| TASK DESCRIPTION |
Beginning at the line that holds "Instruction: Open the Lucky 8's game tile", transcribe each line exactly through the end of the records, and leave any pictures out.

[Dataset items]

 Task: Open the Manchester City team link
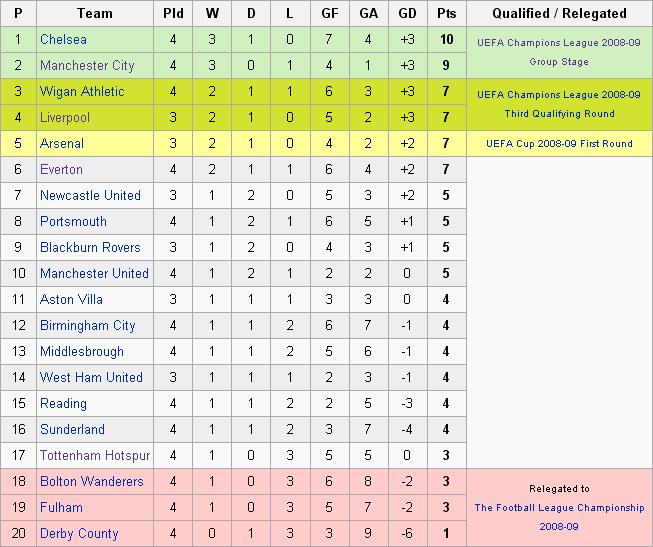[x=87, y=65]
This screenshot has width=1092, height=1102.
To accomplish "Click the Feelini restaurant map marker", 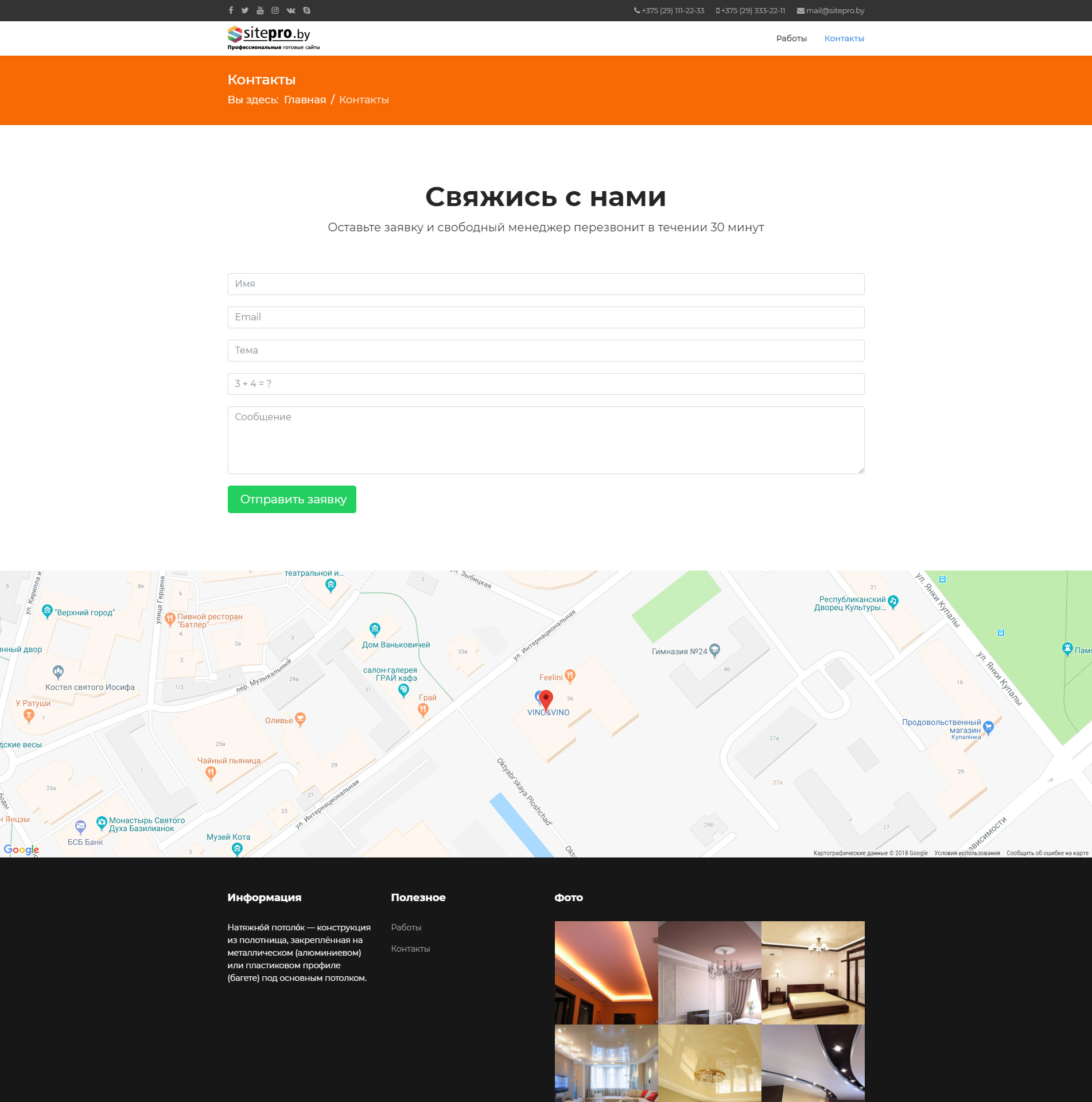I will pos(570,676).
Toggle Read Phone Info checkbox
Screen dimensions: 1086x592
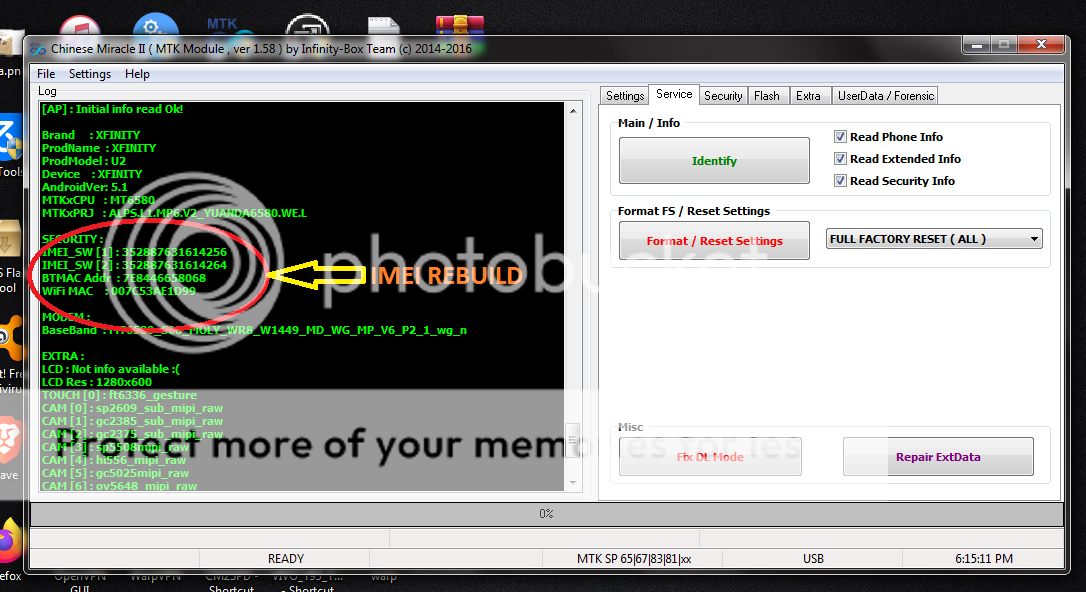pos(841,137)
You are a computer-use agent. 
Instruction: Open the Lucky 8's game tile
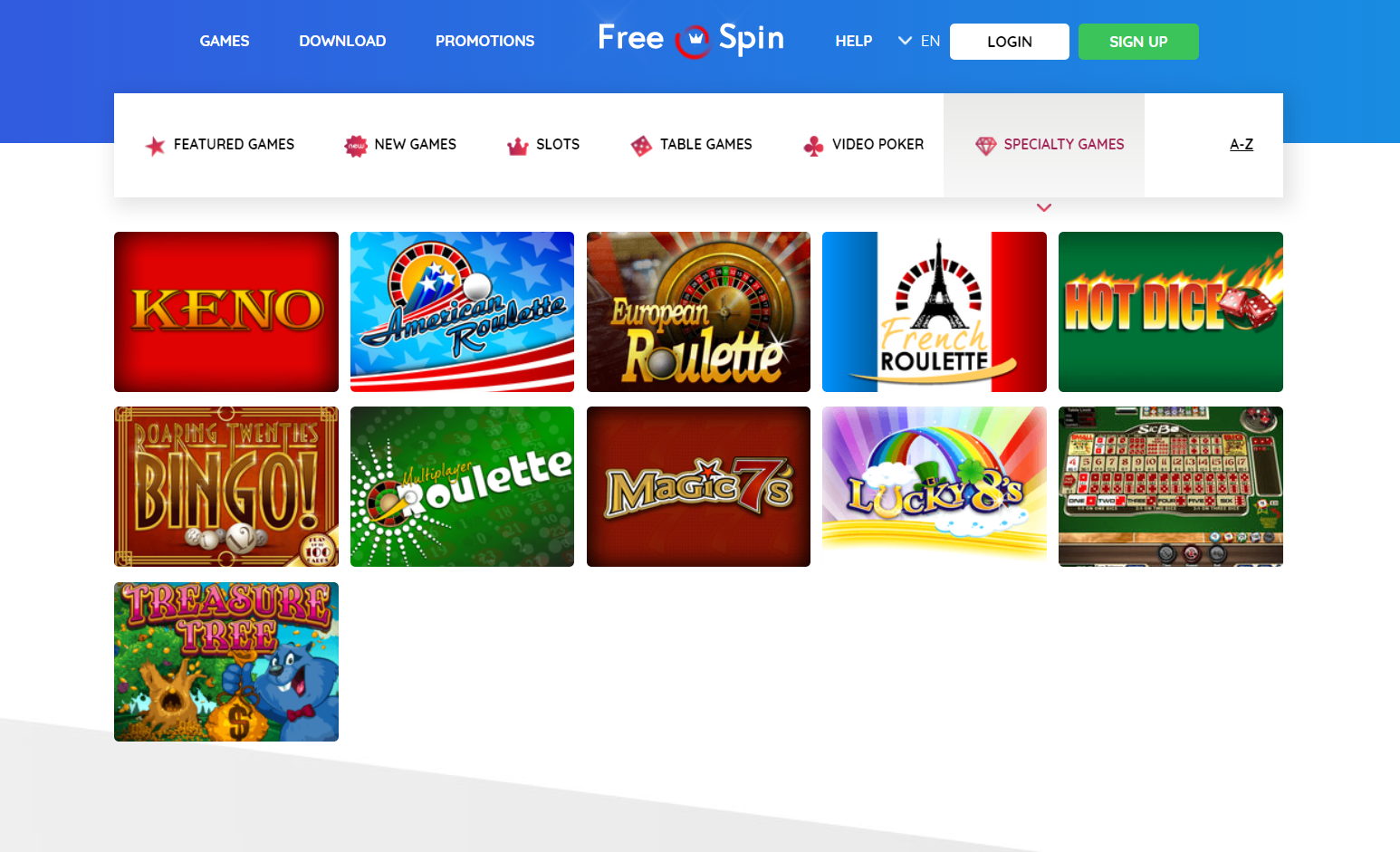[x=935, y=486]
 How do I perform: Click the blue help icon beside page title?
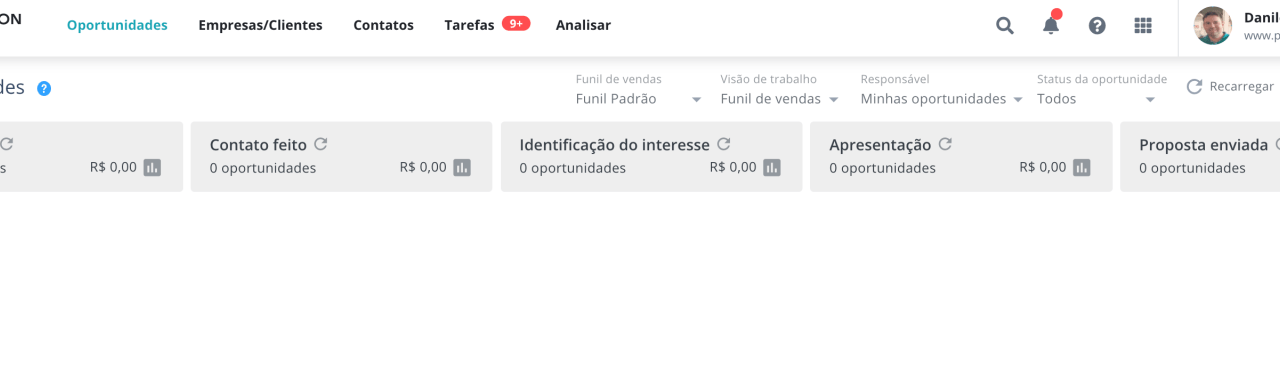[x=44, y=88]
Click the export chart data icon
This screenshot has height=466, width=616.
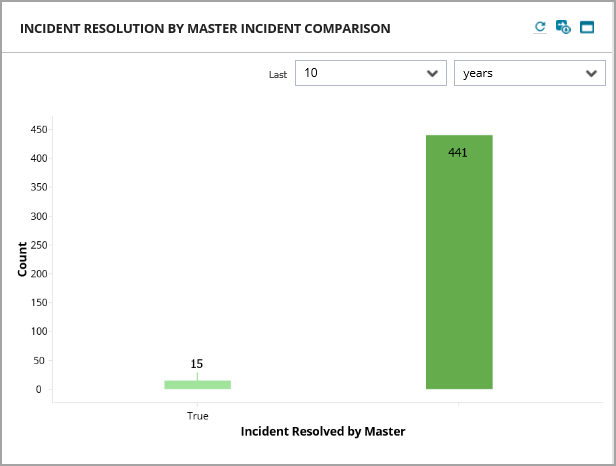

| ANSWER SECTION |
Instruction: Open the Lucky 8's game tile
[x=935, y=486]
 How do I perform: Click the blue help icon beside page title?
[x=44, y=88]
Click the export chart data icon
This screenshot has height=466, width=616.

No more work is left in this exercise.